EL DÍA QUE ME RETIRÉ DE LA UNIVERSIDAD
El día que me retiré de la Universidad vacié mi oficina para devolverla.
Había acumulado kilos y kilos de papeles ya inservibles, testimonios de historias pasadas, de escaso a nulo interés para mis sucesores en la cátedra, que detestan el papel y amaban la información en formato digital. Tampoco servirían a los historiadores y arqueólogos del futuro. Serían más útiles para ser reciclados por algunos dinerillos para el comedor infantil al cual solía llevar todos mis rezagos celulósicos y envases plásticos. Así que los salvé del fuego.
Sobre el final de la tarea, casi antes de salir por la puerta por última vez, levanté la vista y vi dos hojas de papel prendidas con alfileres a una placa adosada a la pared. Ajadas y algo sucias por el tiempo, las rescaté y las llevé a casa donde las atesoro y guardaré hasta que cierre ya no la puerta sino los canales de mi cerebro.
Las hojas contenían dos frases que representan de algún modo el difícil equilibrio al que los seres humanos que nos toca vivir en los niveles más altos de oportunidades en la sociedad, deberíamos cultivar. Hacía años me habían cautivado por su sencillez conceptual.
La primera era de Lord Keynes y decía:
Las palabras deben tener una pizca de impetuosidad porque son la embestida de los pensamientos sobre la irreflexión.
¿Una pizca de impetuosidad? En mi juventud, durante las luchas e ilusiones de la generación de los sesenta, habíamos levantado nuestra voz en busca de la justicia y la verdad. A algunos los apalearon, a otros los mataron y a muchos los desaparecieron. Pusimos la desmedida impetuosidad juvenil sin medir costos ni resultados, pero fuimos madurando lentamente observando que una sociedad moderna y equitativa no se construye con gritos sino con ideas, buscando ponerlas en práctica y sometiéndolas permanentemente a la reflexión y al análisis…. Haciendo siempre planes y propuestas, mientras veíamos como la irreflexión y los intereses mezquinos, irrelevantes o perversos se adueñaban progresivamente de la realidad.

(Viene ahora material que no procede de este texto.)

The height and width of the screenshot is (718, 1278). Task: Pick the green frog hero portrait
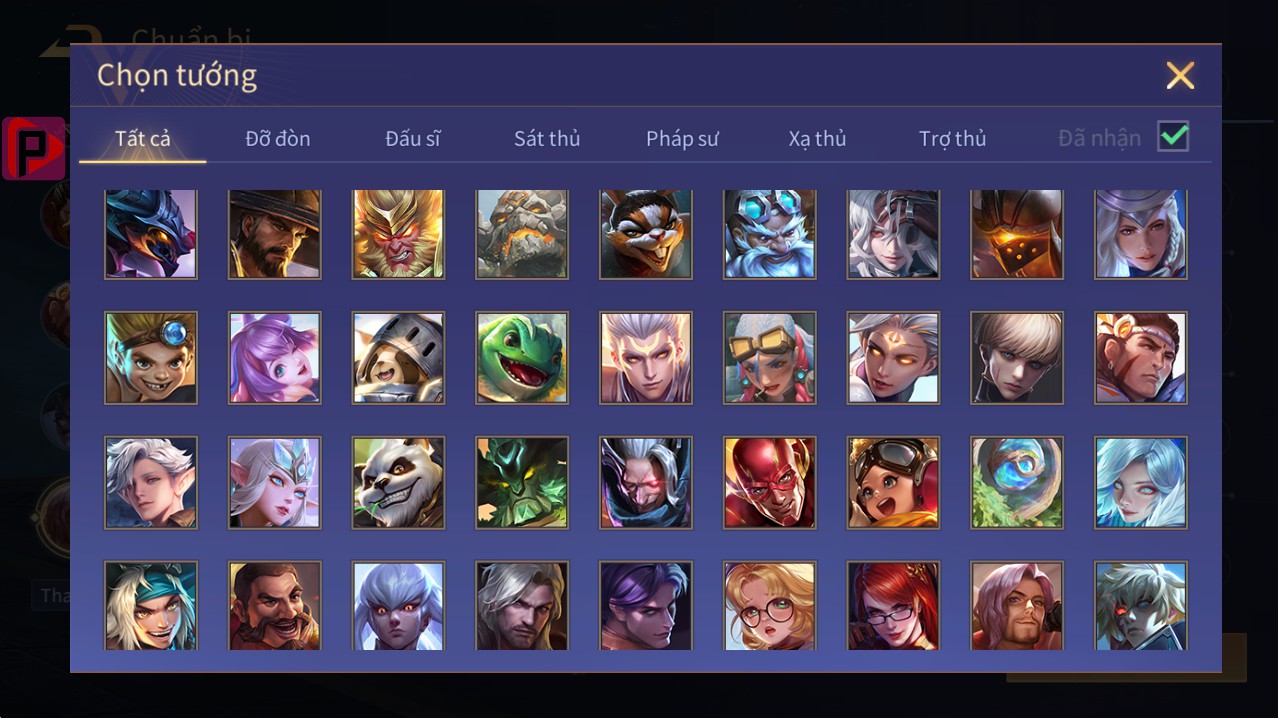tap(522, 358)
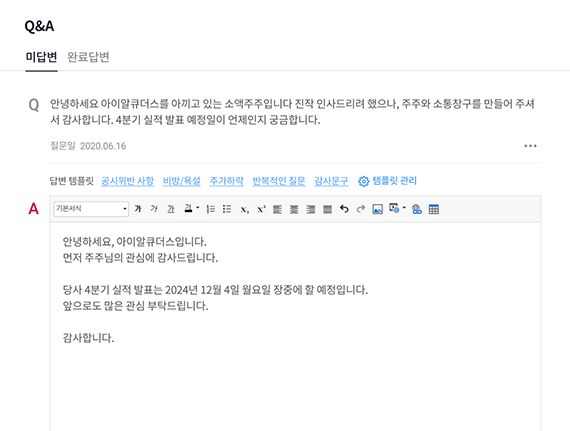Image resolution: width=570 pixels, height=431 pixels.
Task: Open 템플릿 관리 template management
Action: pyautogui.click(x=388, y=181)
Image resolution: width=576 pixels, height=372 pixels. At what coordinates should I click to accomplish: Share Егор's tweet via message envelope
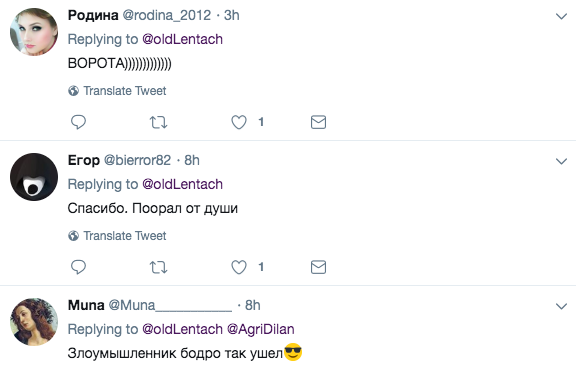point(318,267)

Daban ganas de gritar o dar alaridos sobre esa realidad que se iba creando, pero no lo hicimos;, al menos yo no lo hice. No nos dieron siquiera la oportunidad. No nos dieron cabida en la sociedad que se fue creando a partir de los años 70. La irreflexión se impuso y las palabras levemente impetuosas no lograron modificar las cosas. No obstante, siguen siendo necesarias, así: “con una pizca de impetuosidad”. Si ellas no bastan, menos servirán las impetuosas, porque usualmente emanan de la irreflexión, la intolerancia y la ignorancia. Ignorancia frecuentemente “ilustrada”.
El otro papelito contenía una frase de Durkheim, célebre sociólogo, que decía:
Las sociedades turbulentas en la superficie son con frecuencia las más rutinarias, porque las transformaciones demandan tiempo y reflexión y exigen la continuidad en el esfuerzo. Con frecuencia sucede que los movimientos de esa agitación cotidiana se anulan recíprocamente y el Estado queda, en lo esencial, sin cambios.

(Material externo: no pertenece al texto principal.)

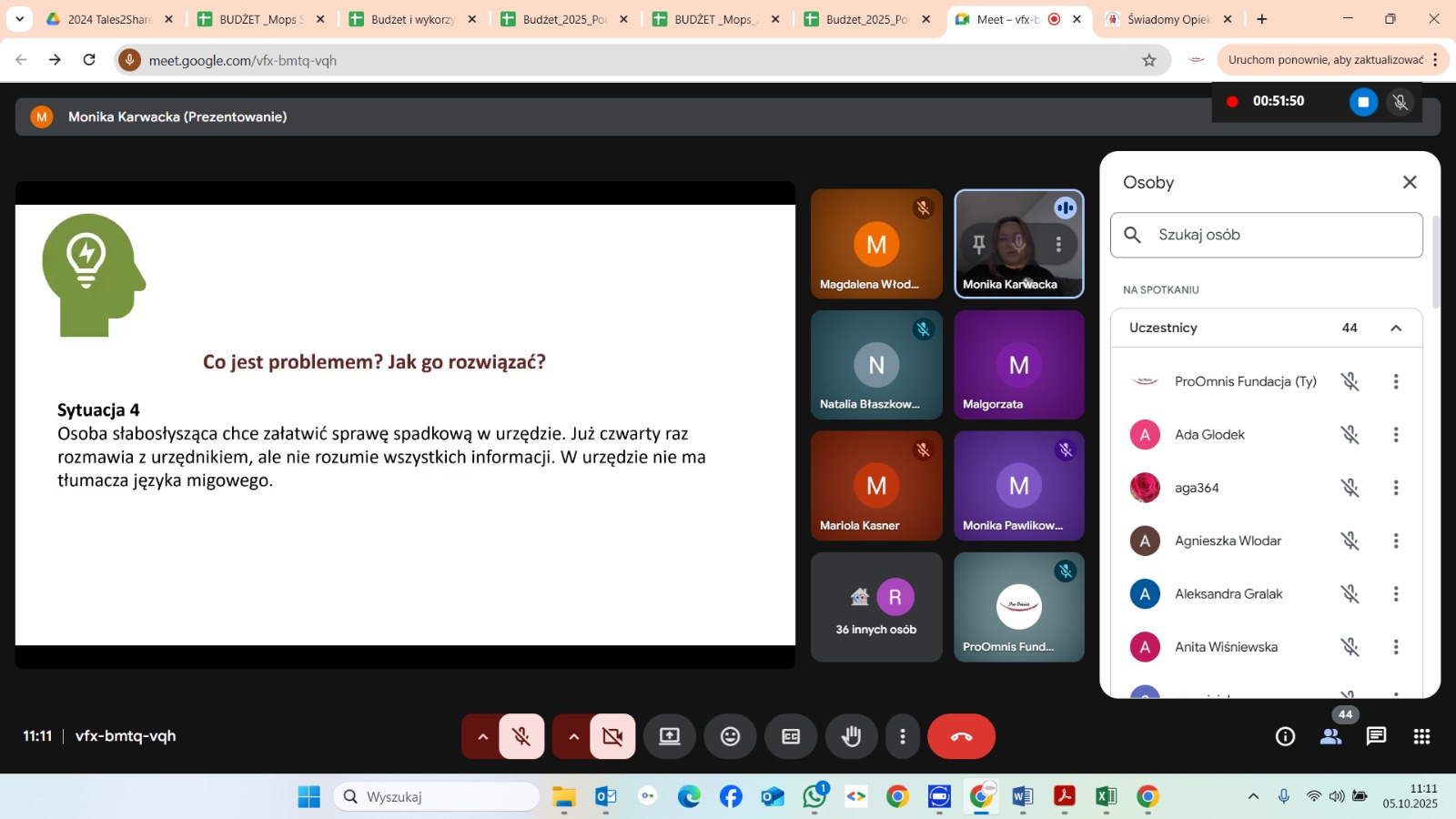Open video settings arrow beside the camera

[573, 736]
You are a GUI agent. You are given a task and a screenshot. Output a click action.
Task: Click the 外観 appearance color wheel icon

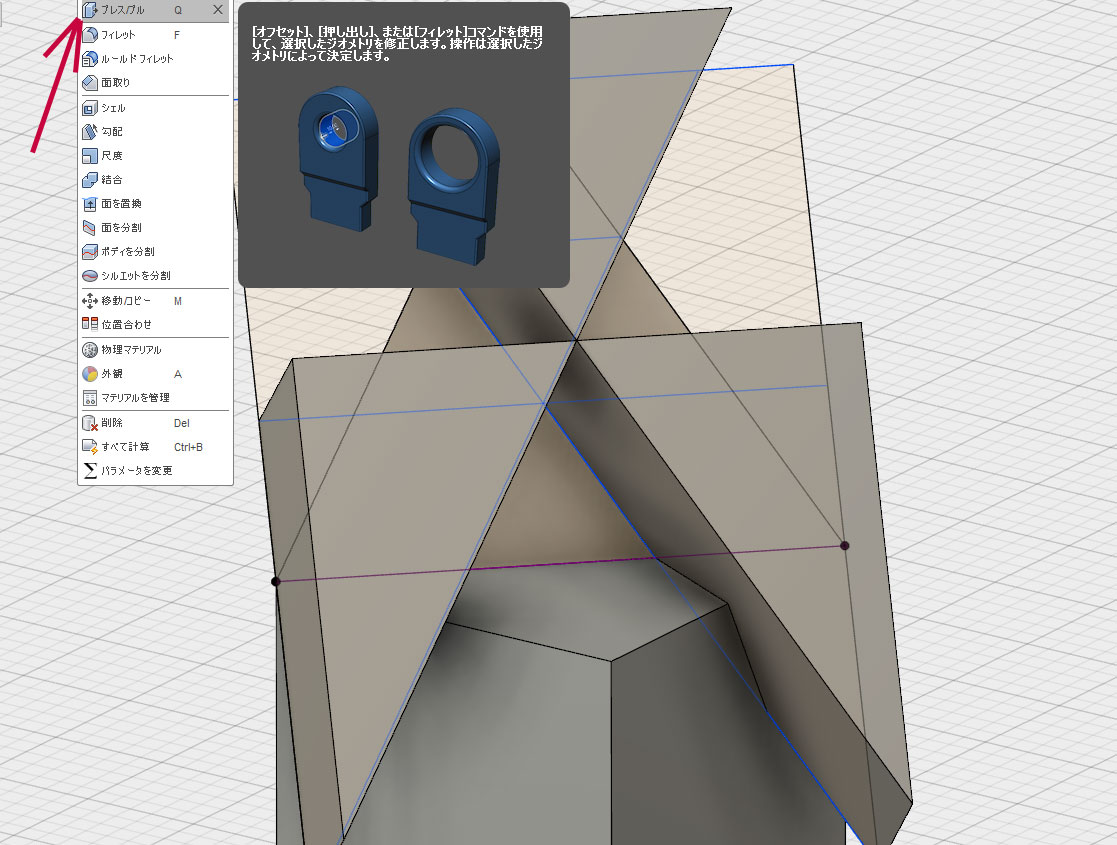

En el balance de las últimas décadas de nuestro país hay mucho de esa agitación y de turbulencias pretendidamente transformadoras que frecuentemente desangraron la sociedad y las instituciones. Desde aquella década de cambios 1945/1955 a hoy me quedan fuertes dudas si realmente produjeron cambios positivos y estables en la sociedad argentina. Lo mido por indicadores globales y simples como la impotencia en conformar una sociedad mínimamente organizada con un Estado sólido y confiable. La superación o subsistencia de inequidad social puede discutirse, con matices convenientemente ideologizados, pero es indiscutible la debilidad, ineficiencia o inutilidad de las estructuras de Estado, al que quienes gobiernan sólo le asignan, en la versión más democrática y popular, un rol de apropiador y redistribuidor de renta para fin clientelar y electoralista.
Probablemente los cambios que ilusiono toman mucho mas tiempo que medio siglo. Lo preocupante para mí es que en el tiempo transcurrido no puedo sacar como balance una tendencia a hacia ese destino. Más bien siento como una marcha hacia el deterioro argentino. Peor que aquellos movimientos recíprocamente anulados de Durkheim.